***** EXTRAIT DE PAGE *****
Puis arrivent les guitares, le chant et la batterie… comme à son habitude, Wintherr ne nous honore pas d’une production extraordinaire, mais soyons francs, une production de qualité ne conviendrait pas à l’ambiance recherchée. Nous y reviendrons.
Les morceaux alternent entre violence et calme, avec des passages atmosphériques à rendre dément le plus solides amateurs de musique sombre… Ces claviers ambiant, seul Paysage d’Hiver en a la recette. Ils ajoutent au mépris déjà immense qui s’échappe de la musique une sorte de chape nocturne indéfinissable qu’on ne capte que lors d’une écoute attentive, cette enveloppe qui est la marque de fabrique « Wintherr » et qui rend accro la plupart des mortels ayant accès à ses Œuvres.

Objectivement, à part les thèmes musicaux très différents de ceux présents sur l’album éponyme (et la plupart de ses autres bienfaisances - lol), déjà chroniqué ici, la base est la même : guitares très fortes, bien mises en avant, chant hyper saturé en retrait pour que ce soit encore plus incompréhensible, et des nappes de claviers ambiant qui viennent par moment donner une dimension extraordinairement glaciale à une mixture déjà proche du zéro absolu.
***** DONNÉES *****
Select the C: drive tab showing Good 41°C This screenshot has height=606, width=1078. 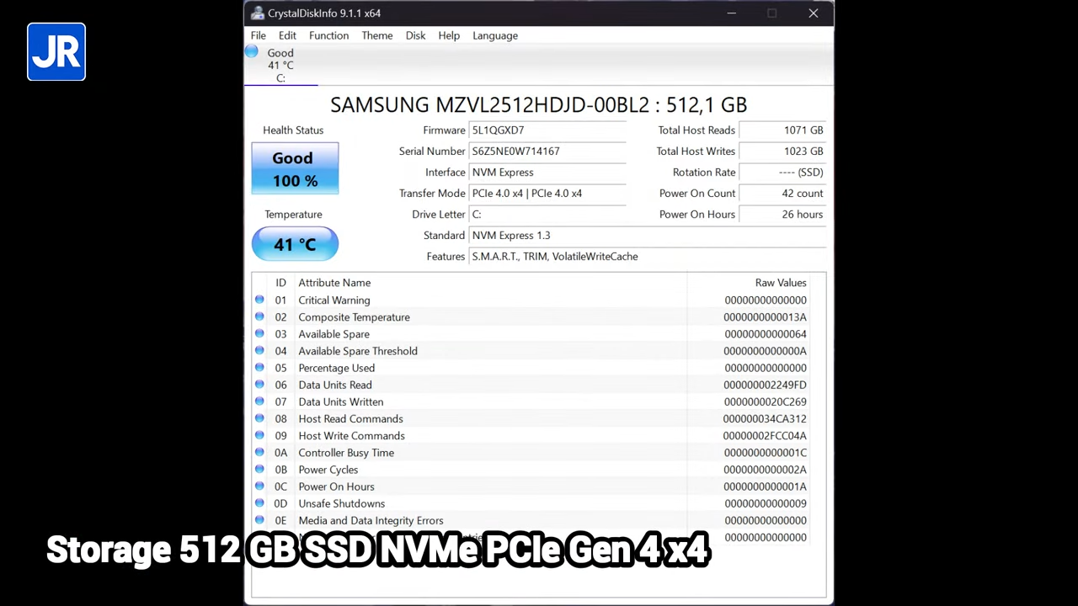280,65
*****
***** DONNÉES *****
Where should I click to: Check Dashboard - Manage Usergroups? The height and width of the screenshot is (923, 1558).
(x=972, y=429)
*****
***** DONNÉES *****
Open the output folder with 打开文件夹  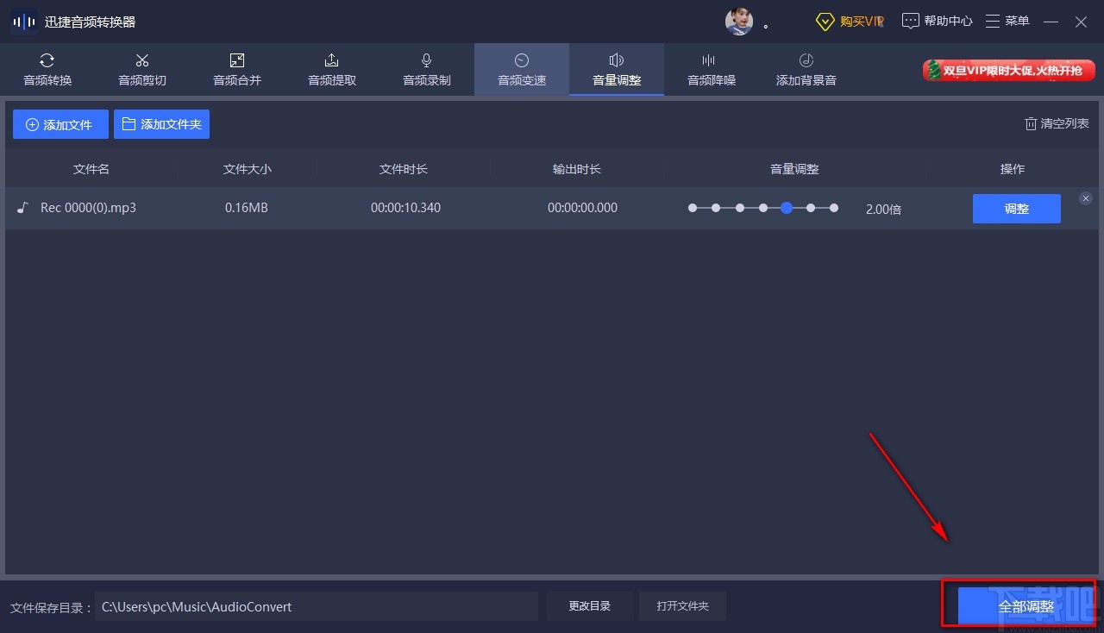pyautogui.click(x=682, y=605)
*****
**CONSIGNES**
**A.** Répondez à ces questions d'après la chronique sur Paysage d'Hiver :
(i) Quels éléments arrivent en même temps que les guitares ?
(ii) Selon la chronique, qui possède la recette de ces claviers ambiant ?
(iii) Comment le chant est-il décrit dans la dernière phrase ?
**B.** Relevez tous les instruments ou composantes musicales que nomme la chronique sur Paysage d'Hiver.
**C.** Poursuivez la chronique sur Paysage d'Hiver à la suite de sa dernière phrase.
Le listing provient d'une source distincte de la chronique.

**RÉPONSES ATTENDUES**
**A.**
(i) Le chant et la batterie.
(ii) Seul Paysage d'Hiver.
(iii) Hyper saturé et en retrait, pour être encore plus incompréhensible.

**B.** Guitares, chant, batterie, claviers

**C.**
Les coupures "tempête de neige" permettent de marquer la progression des titres dans le temps et dans le cycle que veut nous faire visiter Wintherr. Parfois agrémentés d’instruments plus "traditionnels", on pourra y entendre de la guitare sèche, de la flûte traversière (même dans les morceaux en eux-même) ou des claviers éthérés, et de temps à autre des paroles presque chuchotées.

Je le dis une fois pour toutes, pour aimer Paysage d’Hiver, il ne faut pas faire la fine bouche sur le son un peu… rêche. Il faut voir – ou plutôt écouter l’ensemble de la musique (si si c’en est !), toutes les harmonies dépressives, cet univers de nuit et de glace qui ne s’aborde qu’en étant en parfaite symbiose avec cette acception du metal en tant que musique extrême tant dans les buts que dans les moyens utilisés pour y parvenir. Pour faire donner pleinement ce dénuement ultime, cet isolement que l’on ressent à l’écoute de tout album de Paysage d’Hiver, la sonorité ne peut pas être meilleure, au risque de gâcher le rendu final.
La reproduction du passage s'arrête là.